We conclude that, in this case, the principles of preservation did not require more of defendant. Here, the trial court summarily announced that it was “going to waive closing argument” and began stating its findings, and it did so only moments after it had denied the prosecution the right to cross-examine a defense witness. Defendant attempted to present argument concerning her view of the facts, and that attempt was cut off. Defendant's argument made it clear that she wanted to be able to present her view of the evidence. To be sure, defendant did not expressly tell the trial court that she wished to present a closing argument and that she had a right to do so. Under the circumstances, though, defendant had no real opportunity to make further objection. That is so because the trial court simultaneously raised the issue of closing argument and denied any opportunity for closing arguments, without allowing the parties an opportunity for objection.

For that reason, this case is distinguishable from previous cases in which we required a party who wishes to present a closing argument to speak up when asked. See State v. Green, 49 Or.App. 949, 951, 621 P.2d 67 (1980) (concluding that the defendant failed to preserve error where, after the state presented its case in rebuttal, the trial court asked if there was “[a]nything more”; the prosecutor and defense counsel both answered no, and the trial court proceeded, without objection, to make its ruling); State ex rel.

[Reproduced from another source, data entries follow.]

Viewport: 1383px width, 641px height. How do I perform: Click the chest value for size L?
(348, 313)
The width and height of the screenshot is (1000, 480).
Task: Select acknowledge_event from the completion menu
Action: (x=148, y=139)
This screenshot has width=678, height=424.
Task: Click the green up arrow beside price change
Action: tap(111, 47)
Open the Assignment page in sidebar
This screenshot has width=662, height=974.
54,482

Vandenberg v. Vandenberg, 48 Or.App. 609, 611 n. 2, 617 P.2d 675 (1980), rev. den., 290 Or. 449, appeal dismissed, 454 U.S. 805, 102 S.Ct. 77, 70 L.Ed.2d 74 (1981) (concluding that the defendant failed to preserve error concerning the trial court's failure to allow closing argument where the court asked whether there would be anything further, defense counsel answered in the negative, and the court then ruled; “Whatever misunderstanding this may evidence, defense counsel made no objection at the time.”). This case also differs from the factual scenarios presented by the federal cases that the state contends are persuasive. In none of those cases did a trial court say that it was waiving closing argument and then immediately announce its decision. See, e.g., United States v. Martinez, 974 F.2d 589, 591–92 (5th Cir.1992) (because the trial court did not immediately announce its ruling but instead took a recess, counsel had an opportunity to gather his thoughts and to react to the court's announcement that it would not hear oral argument); United States v. Stenzel, 49 F.3d 658, 661–62 (10th Cir.1995), cert. den., 516 U.S. 840, 116 S.Ct. 123, 133 L.Ed.2d 73 (1995) (defense counsel waived closing argument when she interrupted the trial court with motions after the court had started announcing its decision, the trial court had not denied argument, and then counsel admittedly chose not to assert a right to closing argument).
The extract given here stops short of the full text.